一部の会社の脆弱性を狙ってその会社の取引先へとサイバー攻撃を仕掛ける「サプライチェーン攻撃」のリスクが高まっています。こうした中、自工会日本自動車部品工業会(部工会)は、自動車メーカーや自動車部品メーカーなどを対象とした「サイバーセキュリティガイドライン」の2.0版を発行しました。自動車産業全体のサプライチェーンを止めないためにもガイドラインの活用を推進していきます。

 今回の2.0版は、2020年12月以降に展開してきた1.0版をバージョンアップしました。1.0版は自動車業界の全ての会社に求められる必要最低限の項目で構成していましたが、2.0版は個人情報や機微な技術情報を保有する会社に求められる要件を計150以上の項目で構成しています。

 2.0版で求められる要件は多岐にわたります。例えば教育体制では、よりレベルの高い取り組みへとステップアップを図ります。社内教育は、部門ごとの教育に加え、異なる部門と連携して教育しておくことを推奨します。これは、情報システム部門のみの対策では、被害が生産設備に広がった際に、円滑に対応できなくなるおそれがあるためです。

ガイドライン2.0版の概要

 さらに2.0版ではパートナー企業に踏み込んだセキュリティ対策を推奨しています。チェック機能や、対策が不十分だった場合の指導能力がサプライチェーン全体のレベルを引き上げることにつながります。

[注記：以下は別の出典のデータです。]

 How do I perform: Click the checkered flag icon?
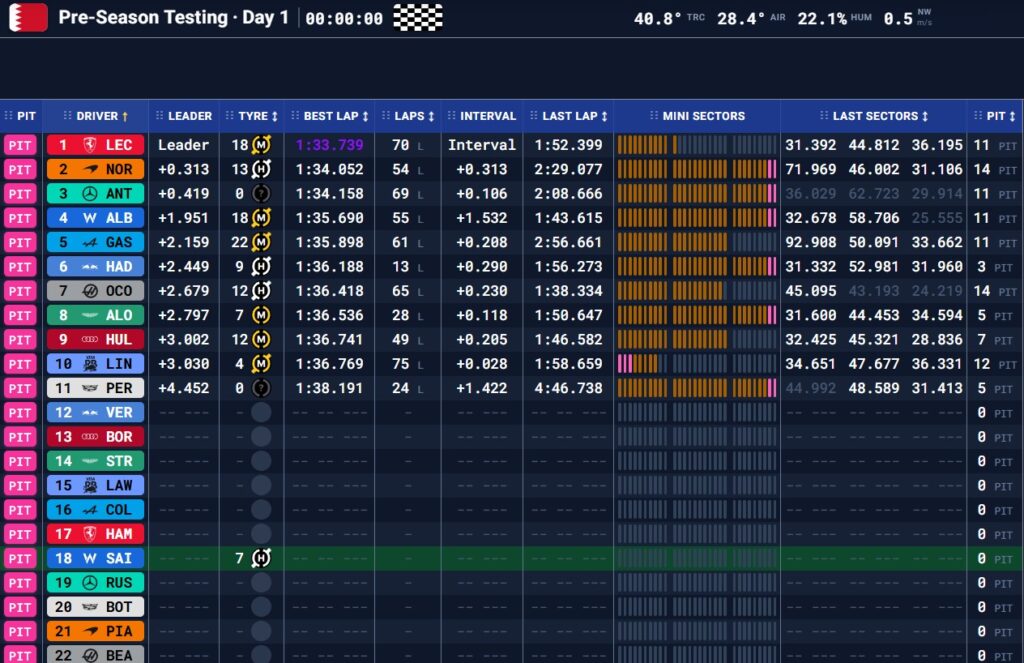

ガイドラインは、自工会のホームページ上で公開するとともに、1.0版の時と同様に、自動車メーカーから取引先へ、さらにはその先の取引先へと順次展開していく予定です。自工会としては全ての取引先を対象に、向こう3年の対策フレームワークや業界共通の自己評価基準を示すことを目的に今回の2.0版を作成しました。

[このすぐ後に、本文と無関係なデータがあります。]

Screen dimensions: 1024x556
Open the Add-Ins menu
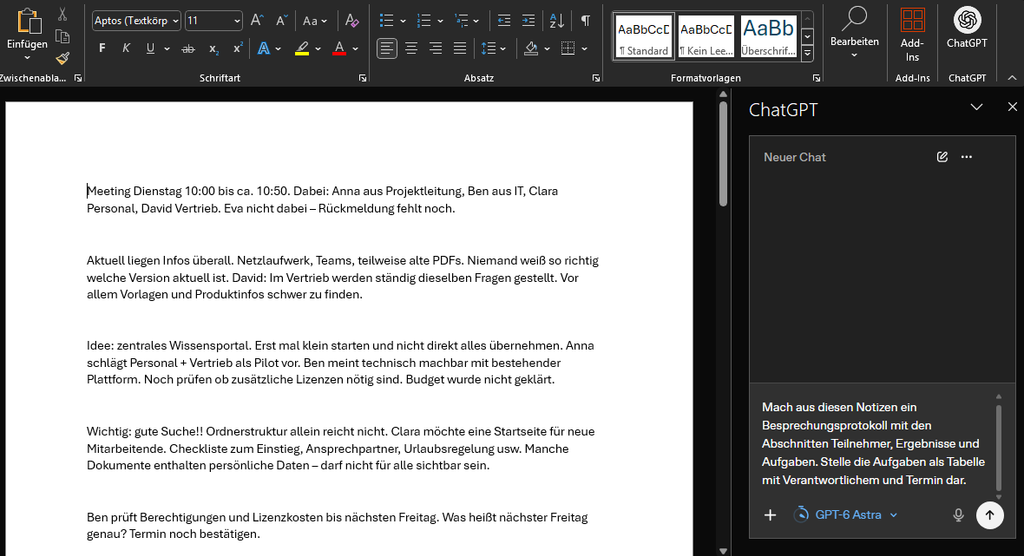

ただ、サイバーセキュリティに関する自動車業界各社の意識は確実に高まっているものの、企業の状況によってはコストなどの問題で対策することが難しいケースもあるのが実情です。このため、自工会では2.0版にもとづく自社のサイバーセキュリティ対策の達成状況を把握してもらうためにチェックシートを付録として添付しています。まずは自社で簡単に取り組めることからスタートし、一つずつ対策を進めていきましょう。